I have been working on some code. My usual approach is to first solve all of the pieces of the problem, creating the loops and other pieces of code I need as I work through the problem and then if I expect to reuse the code I go back through it and group the parts of code together that I think should be grouped to create functions.
I have just noticed that creating functions and calling them seems to be much more efficient than writing lines of code and deleting containers as I am finished with them.
for example:
def someFunction(aList):
do things to aList
that create a dictionary
return aDict
seems to release more memory at the end than
>>do things to alist
>>that create a dictionary
>>del(aList)
Is this expected behavior?
EDIT added example code
When this function finishes running the PF Usage shows an increase of about 100 mb the filingsList has about 8 million lines.
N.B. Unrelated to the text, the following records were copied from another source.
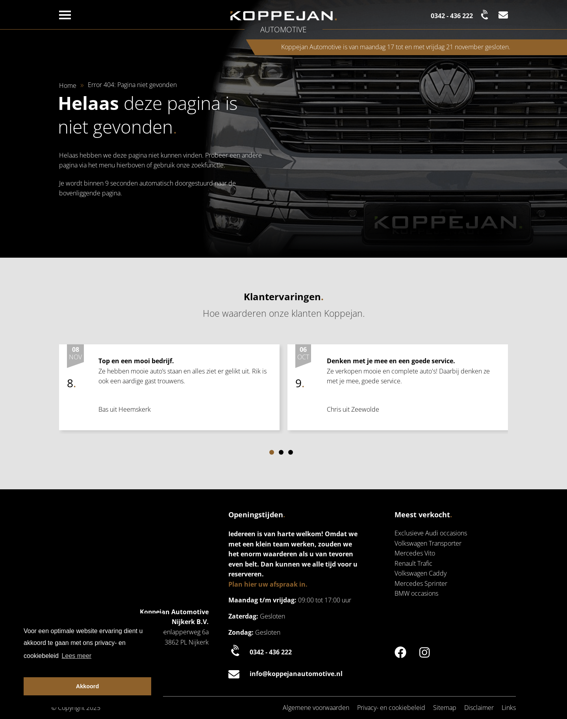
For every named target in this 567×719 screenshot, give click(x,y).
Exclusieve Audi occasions (431, 533)
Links (509, 707)
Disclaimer (479, 707)
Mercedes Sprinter (421, 583)
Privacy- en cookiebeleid (391, 707)
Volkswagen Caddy (421, 573)
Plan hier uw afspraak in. (268, 584)
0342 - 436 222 (260, 651)
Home (67, 85)
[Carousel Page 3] (290, 452)
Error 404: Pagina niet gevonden (132, 84)
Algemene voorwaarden (316, 707)
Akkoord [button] (87, 686)
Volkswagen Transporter (428, 543)
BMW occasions (416, 593)
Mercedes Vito (415, 553)
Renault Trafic (413, 563)
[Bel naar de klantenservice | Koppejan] (461, 14)
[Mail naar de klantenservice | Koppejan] (503, 14)
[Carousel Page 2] (281, 452)
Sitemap (444, 707)
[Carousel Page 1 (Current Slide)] (271, 452)
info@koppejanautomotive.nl (285, 674)
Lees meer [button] (77, 655)
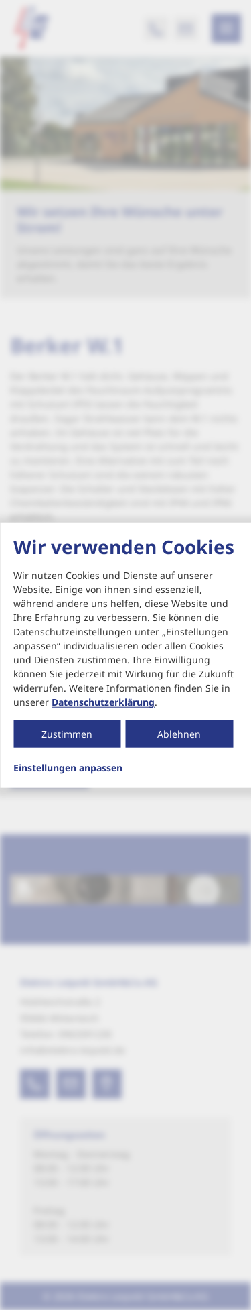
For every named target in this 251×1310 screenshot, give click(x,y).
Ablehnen (179, 734)
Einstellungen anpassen (67, 768)
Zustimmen (66, 734)
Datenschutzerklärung (103, 702)
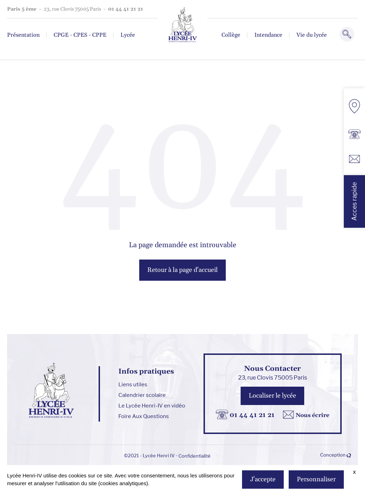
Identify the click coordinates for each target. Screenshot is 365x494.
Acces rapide (354, 201)
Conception (335, 455)
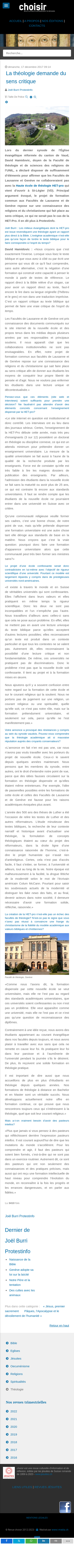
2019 (13, 1434)
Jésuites (15, 1358)
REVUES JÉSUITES (48, 1487)
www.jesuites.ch (43, 1474)
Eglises (15, 1350)
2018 (13, 1442)
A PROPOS (32, 21)
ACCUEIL (16, 21)
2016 (13, 1457)
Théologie (16, 1389)
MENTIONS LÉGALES (37, 1518)
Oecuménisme (20, 1366)
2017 (13, 1449)
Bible (13, 1343)
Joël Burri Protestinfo (20, 89)
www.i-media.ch (60, 1529)
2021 (13, 1419)
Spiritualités (18, 1381)
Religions (16, 1374)
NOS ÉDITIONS (52, 21)
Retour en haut (59, 1325)
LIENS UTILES (22, 1487)
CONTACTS (37, 25)
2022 (13, 1411)
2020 (13, 1426)
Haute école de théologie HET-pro (40, 185)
def getAllCIKS(filingList):
cikDICT=defaultdict(int)
for filing in filingList:
if filing.startswith('.'):
del(filing)
continue
cik=filing.split('^')[0].strip()
cikDICT[cik]+=1
del(filing)
ciklist=cikDICT.keys()
ciklist.sort()
return ciklist
allCIKS=getAllCIKS(open(r'c:\filinglist.txt').readlines())
If I run this instead I show an increase of almost 400 mb
cikDICT=defaultdict(int)
for filing in open(r'c:\filinglist.txt').readlines():
if filing.startswith('.'):
del(filing)
continue
cik=filing.split('^')[0].strip()
cikDICT[cik]+=1
del(filing)
ciklist=cikDICT.keys()
ciklist.sort()
del(cikDICT)
EDIT
I have been playing around with this some more today. My observation and question should be refined a bit since my focus has been on the PF Usage. Unfortunately I can only poke at this between my other tasks. However I am starting to wonder about references versus copies. If I create a dictionary from a list does the dictionary container hold a copy of the values that came from the list or do they hold references to the values in the list? My bet is that the values are copied instead of referenced.
Another thing I noticed is that items in the GC list were items from containers that were deleted. Does that make sense? Soo I have a list and suppose each of the items in the list was [(aTuple),anInteger,[another list]]. When I started learning about how to manipulate the gc objects and inspect them I found those objects in the gc even though the list had been forcefully deleted and even though I passed the 0,1 & 2 value to the method that I don't remember to try to still delete them.
I appreciate the insights people have been sharing. Unfortunately I am always interested in figuring out how things work under the hood.
Maybe you used some local variables in your function, which are implicitly released by reference counting at the end of the function, while they are not released at the end of your code segment?
You can use the Python garbage collector interface provided to more closely examine what (if anything) is being left around in the second case. Specifically, you may want to check out gc.get_objects() to see what is left uncollected, or gc.garbage to see if you have any reference cycles.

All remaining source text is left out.